Que les spectateurs aient oscillé entre exaspération face à des approches partiales et indignation face à des révélations chocs, ce documentaire devrait, malgré son heure tardive de diffusion, de nouveau faire bouger les lignes. S’ils sont de plus en plus sur la place publique, les pesticides restent « un sujet sensible, l’émission de Cash Investigation diffusée il y a deux ans a laissé des traces. Pour nous, cela a presque été bénéfique, ça nous aide à expliquer aux vignerons récalcitrants pourquoi il faut changer les règles » reconnaît ainsi Christophe Chateau, directeur de la communication du CIVB, lors de la visite. À voir si ce bilan pourra être répété dans deux ans, qui sait lors du prochain documentaire télévisé sur les CMR.
Pour Cash Investigation, la « timidité » des vignerons bordelais tient moins de la réserve face à des interviews musclés qu'à un manque de transparence, voire d'évolutions, sur les pratiques phytos.

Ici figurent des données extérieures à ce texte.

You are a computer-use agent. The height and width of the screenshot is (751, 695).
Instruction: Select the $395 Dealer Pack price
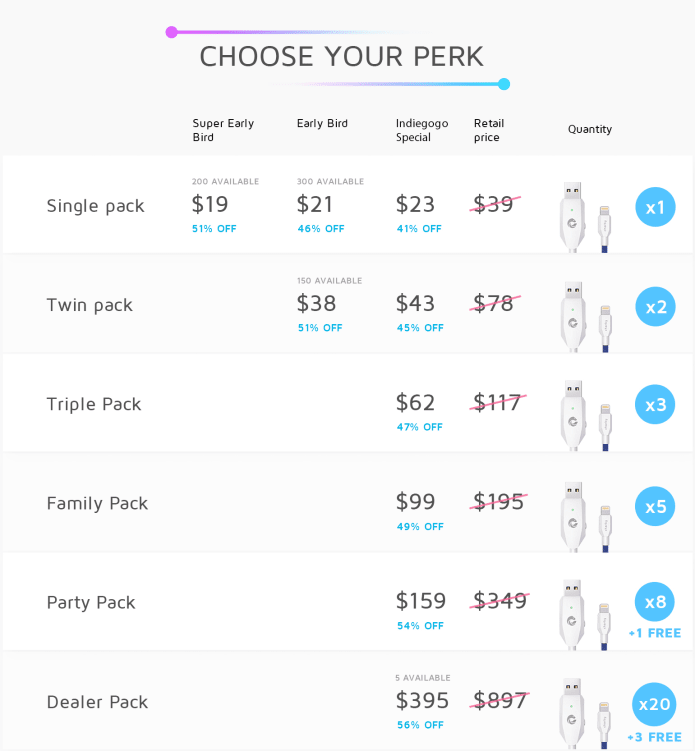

« Nous n'avons pas eu l'occasion de montrer les évolutions du vignoble bordelais. Ma plus grande frustration, c'est d'être allé à cet entretien pour mettre en avant les éléments positifs et d'avoir été pris au dépourvu sur des analyses que je peux maintenant expliquer » explique Allan Sichel à Vitisphere, après la diffusion de Cash Impact. Réagissant à chaud à la diffusion du documentaire, le CIVB vient de diffuser un communiqué estimant que « Cash Impact ne tient pas sa promesse : où est le bilan objectif deux ans après Cash Investigation ? » Regrettant le « sensationnalisme » de l’émission, l’interprofession liste les précision qui n’ont pas été apportés par le reportage. Ainsi « Cash Impact ne devrait pas laisser croire, sans preuves, que des viticulteurs fraudent en achetant à l’étranger des produits interdits en France, Cash Impact aurait pu montrer les vignes arrachées près de sites sensibles (écoles, crèches…), Cash Impact aurait pu parler du travail des professionnels bordelais pour obtenir la ré-homologation du cuivre et de la bouillie bordelaise, Cash Impact aurait pu souligner l’action de la filière dans la recherche et les évolutions réglementaires pour l’obtention de cépages naturellement résistants… »
Et en réaction aux analyses révélant la présence de traces de phytos interdits dans des écoles du Médoc, le CIVB annonce que « toutes les parcelles de vigne situées à proximité des écoles mentionnées dans Cash Impact sont aujourd’hui traitées avec des produits homologués en bio ». Pour l'inteprofession, « Cash Impact aurait pu dire que des molécules de produits interdits depuis plus de dix ans peuvent laisser des traces dans l’environnement (c’est pour cela qu’ils ont été interdits), Cash Impact aurait pu révéler que le diuron, bien qu’interdit depuis 10 ans en agriculture, est toujours autorisé pour d’autres usages (notamment le bâtiment). »
« Ce qui me gêne le plus, c'est que mon intervention se cloture sur l'idée que des produits interdits depuis 10 ans soient utilisés par des vignerons et qu'on les retrouve dans les cours d'école » regrette Allan Sichel, après coup.